### To be done
1/ From the ground bar thread, quote the passage starting with "Try using Murray" and going on through "found in 250.8(A)(5).", word for word.
2/ Continue the forum thread on adding ground bars to a panel from the point where it stops.

==== Quoted text

# Ground Bar Installation



## Zparme (Nov 11, 2010)

I've been doing a few more services than usual so I'm encountering different scenarios quite frequently. I have a question about adding additional ground/neutral bars.

I know most panels come with pre-tapped holes to mount additional ground bars, but is it legal to drill and tap the ground bar wherever I want in the panel?


----------



## BBQ (Nov 16, 2010)

Zparme said:


> is it legal to drill and tap the ground bar wherever I want in the panel?


It should be, but because most load centers are listed, and the grounding bars are listed as well, an inspector would be within their authority to cite 110.3(B).




> 110.3 Examination, Identification, Installation, and Use
> of Equipment.
> 
> (B) Installation and Use. Listed or labeled equipment
> ...



It is up to the inspector / AHJ to determine if what you have done is acceptable.

I would try to put them in the intended locations.


----------



## B4T (Feb 10, 2009)

Try using Murray panels.. they give you ground/neutral bars on both sides.. never run out of room...


----------



## don_resqcapt19 (Jul 18, 2010)

When the manufactures put the holes in for the ground bar screws they punch them in a manner that provides more threads in the enclosure than you would get by just drilling and tapping new holes. With some enclosures drilling and tapping would not meet the requirement found in 250.8(A)(5).


----------



## Shockdoc (Mar 4, 2010)

Do you link the new ground/neutral bar to the main bar via a insulated conductor?


----------



## Zparme (Nov 11, 2010)

Shockdoc said:


> Do you link the new ground/neutral bar to the main bar via a insulated conductor?


That would seem fine to me. It's also acceptable to use a nut to secure the ground bar to the panel.

I just thought it would be nice to put one towards the top of the panel to terminate old neutrals that are either too short or have insulation damage.


----------



## CraigV (May 12, 2011)

Shockdoc said:


> Do you link the new ground/neutral bar to the main bar via a insulated conductor?


Wait, I'll go start making some popcorn....:laughing:


----------



## Shockdoc (Mar 4, 2010)

CraigV said:


> Wait, I'll go start making some popcorn....:laughing:


Personally I believe if neutral loads are applied to it, a properly sized conductor needs to link it with the main neutral/ground bar. I run a #6 wh when I do it. The metal can of the box is grounded, without a link neutral loads are relying on the bond screw connection.


----------



## CraigV (May 12, 2011)

Shockdoc said:


> Personally I believe if neutral loads are applied to it, a properly sized conductor needs to link it with the main neutral/ground bar. I run a #6 wh when I do it. The metal can of the box is grounded, without a link neutral loads are relying on the bond screw connection.


 Agreed. I recall the sh1tstorm that started last time this issue came up.


----------



## Shockdoc (Mar 4, 2010)

========
==== Dataset section

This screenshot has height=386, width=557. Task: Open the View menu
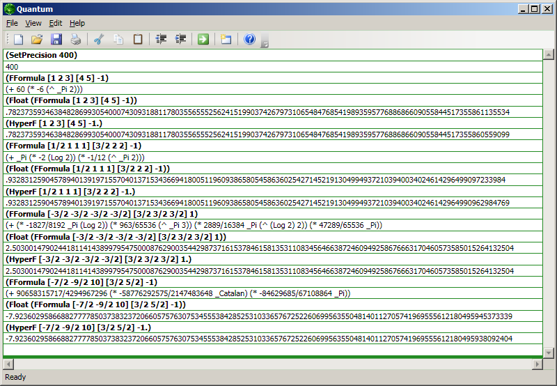coord(33,23)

========

### Answers given
1/
Try using Murray panels.. they give you ground/neutral bars on both sides.. never run out of room...


----------



## don_resqcapt19 (Jul 18, 2010)

When the manufactures put the holes in for the ground bar screws they punch them in a manner that provides more threads in the enclosure than you would get by just drilling and tapping new holes. With some enclosures drilling and tapping would not meet the requirement found in 250.8(A)(5).

2/
CraigV said:


> Agreed. I recall the sh1tstorm that started last time this issue came up.


I think i started it last time over the left hand side bars that relyed on the bond screw:devil2:


----------



## Celtic (Nov 19, 2007)

Zparme said:


> I just thought it would be nice to put one towards the top of the panel to terminate old neutrals that are either too short or have insulation damage.



It'd probably be easier to just wirenut and extend the old neutrals than install a bar because "it would be nice".


----------



## Speedlimit190 (Apr 29, 2012)

Wire nuts in a panel? Not if I can avoid it.


----------



## Cletis (Aug 20, 2010)

*main n*

my inspectors make up land all branch circuit neutrals on the same bar as main service neutral. I talked him into letting me use a supplementary ground bar as long as I run the correct sized bonding jumper from it to the main ground/neutral bar. I agree completely with this


----------



## user4818 (Jan 15, 2009)

B4T said:


> Try using Murray panels.. they give you ground/neutral bars on both sides.. never run out of room...


Why do you always promote Murray junk? Are you on their payroll or something? :001_huh:


----------



## Shockdoc (Mar 4, 2010)

Peter D said:


> Why do you always promote Murray junk? Are you on their payroll or something? :001_huh:


I went nose to nose with another EC who commented something about me when I asked the supply house for a QO panel and all the carried was Murray. I called it junk, and some clown asked if I was an electrician cause Murray is the best stuff around. At that point I realized I was dealing with Stupid.:laughing:


----------



## denny3992 (Jul 12, 2010)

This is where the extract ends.